• **WHAT IS EXPECTED**
After locating the line that contains "Task: Confirm with the OK button", output that line and each one following it, exactly, to the end of the entries. No pictures.
===============
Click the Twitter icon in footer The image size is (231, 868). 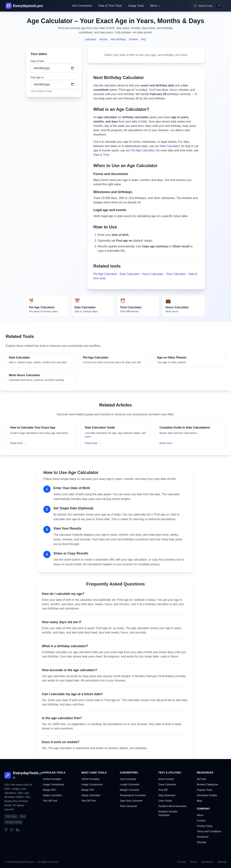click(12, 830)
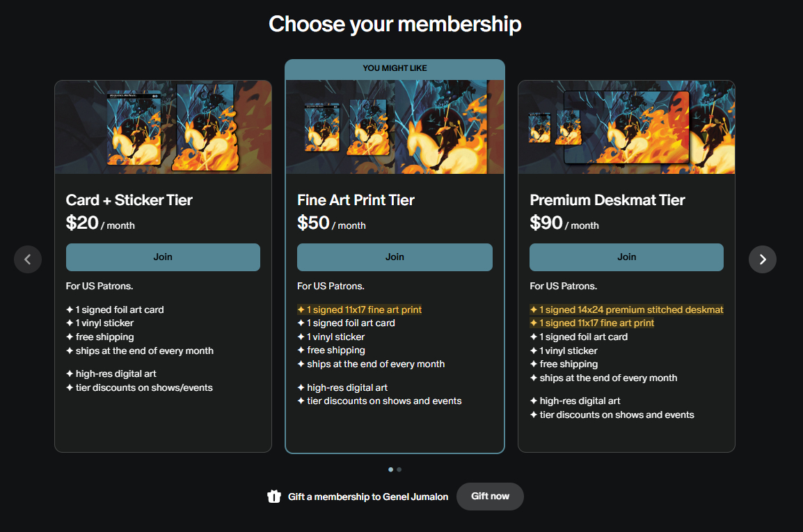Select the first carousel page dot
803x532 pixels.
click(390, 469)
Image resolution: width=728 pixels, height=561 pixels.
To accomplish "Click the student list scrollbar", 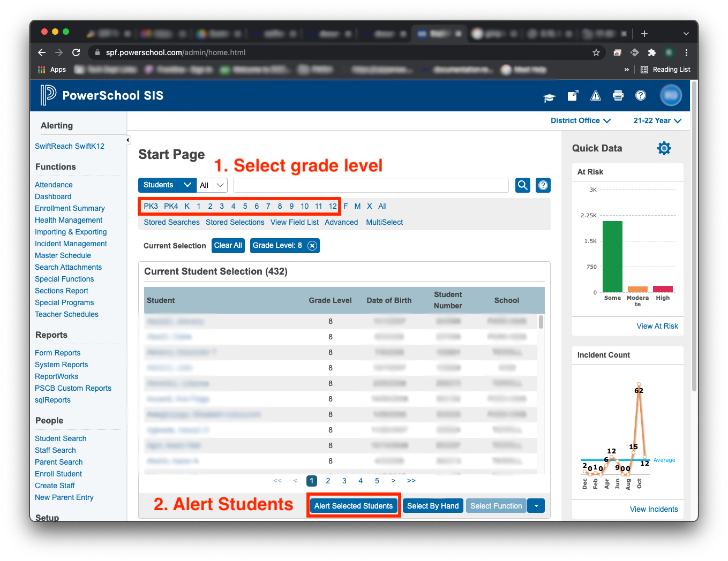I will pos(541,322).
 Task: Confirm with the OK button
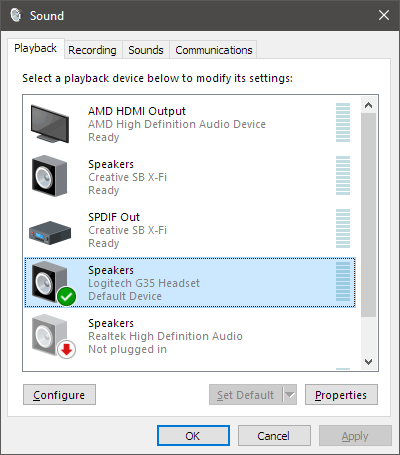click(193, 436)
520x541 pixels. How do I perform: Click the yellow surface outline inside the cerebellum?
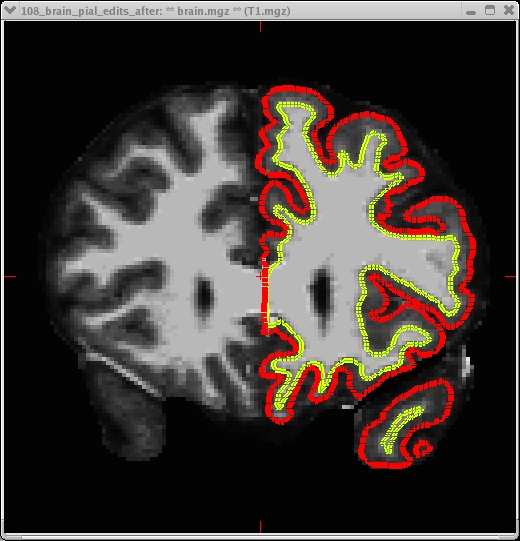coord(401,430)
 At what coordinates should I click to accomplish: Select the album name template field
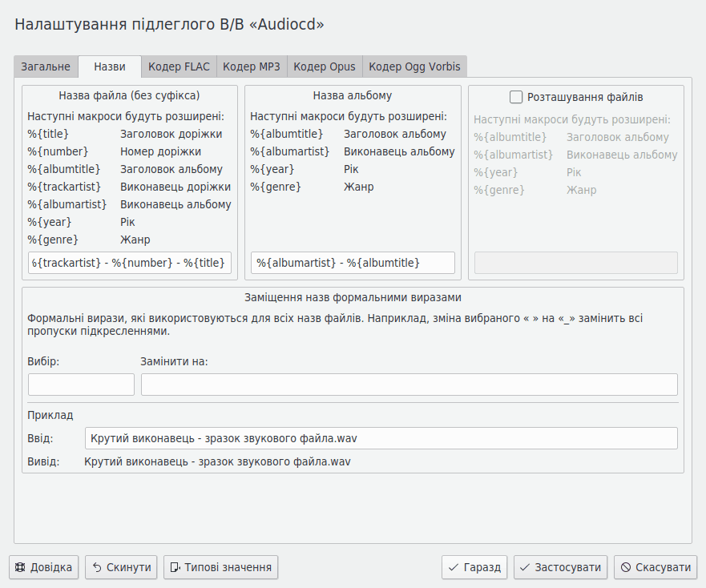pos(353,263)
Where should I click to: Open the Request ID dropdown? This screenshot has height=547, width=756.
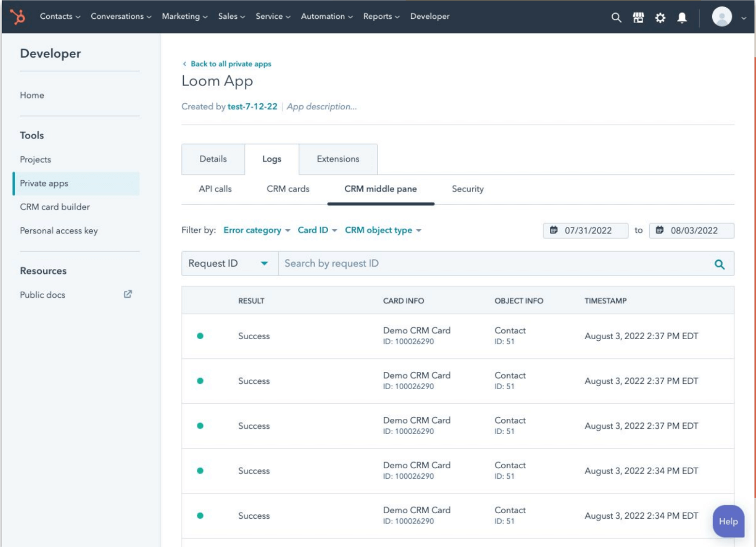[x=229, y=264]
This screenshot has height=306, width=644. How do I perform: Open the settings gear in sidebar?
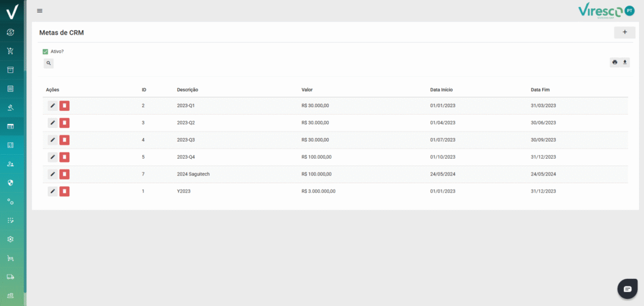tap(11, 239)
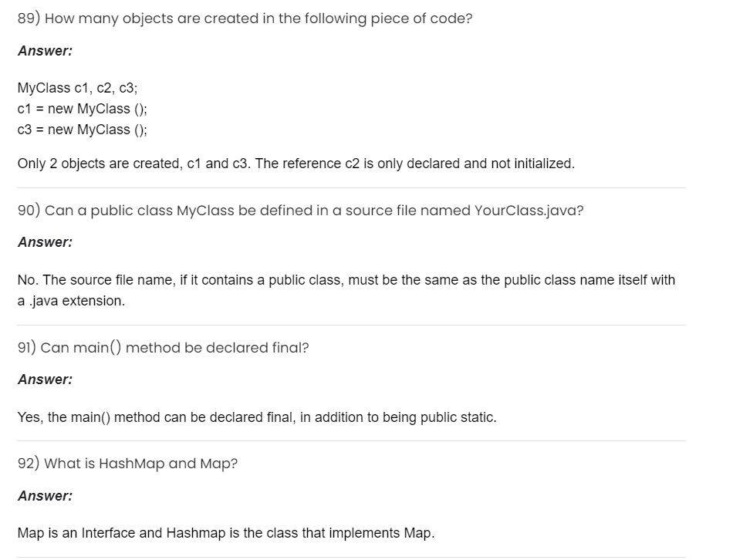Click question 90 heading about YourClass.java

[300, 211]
===============
• **YOUR SOLUTION**
 Task: Confirm with the OK button
click(193, 436)
520x541 pixels. How do I perform: Click the yellow surface outline inside the cerebellum?
coord(401,430)
 At what coordinates should I click to accomplish: Select the album name template field
pos(353,263)
Where should I click to: Open the Request ID dropdown? This screenshot has height=547, width=756.
[x=229, y=264]
This screenshot has height=306, width=644. How do I perform: Open the settings gear in sidebar?
tap(11, 239)
Click question 90 heading about YourClass.java

[300, 211]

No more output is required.